Deportations to Afghanistan from Germany have been completely stopped since the Taliban retook power in 2021.

But a debate over resuming expulsions has resurged after a 25-year-old Afghan was accused of attacking people with a knife at an anti-Islam rally in the western city of Mannheim on Friday.

A police officer, 29, died on Sunday after being repeatedly stabbed as he tried to intervene in the attack.

Five people taking part in a rally organised by Pax Europa, a campaign group against radical Islam, were also wounded.

Friday’s brutal attack has inflamed a public debate over immigration in the run up to European elections and prompted calls to expand efforts to expel criminals.

READ ALSO: Tensions high in Mannheim after knife attack claims life of policeman

The suspect, named in the media as Sulaiman Ataee, came to Germany as a refugee in March 2013, according to reports.

Ataee, who arrived in the country with his brother at the age of only 14, was initially refused asylum but was not deported because of his age, according to German daily Bild.

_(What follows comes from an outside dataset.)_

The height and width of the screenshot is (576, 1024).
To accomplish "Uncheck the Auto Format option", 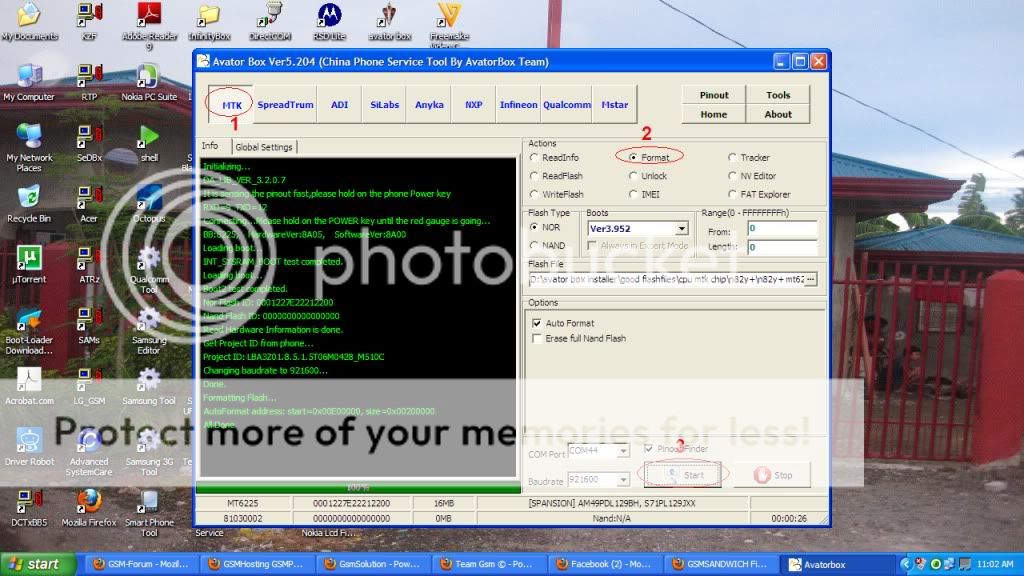I will click(537, 323).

Ataee subsequently went to school in Germany, and married a German woman of Turkish origin in 2019, with whom he has two children, according to the Spiegel weekly.

Per the reports, Ataee was not seen by authorities as a risk and did not appear to neighbours at his home in Heppenheim as an extremist.

Anti-terrorism prosecutors on Monday took over the investigation into the incident, as they looked to establish a motive.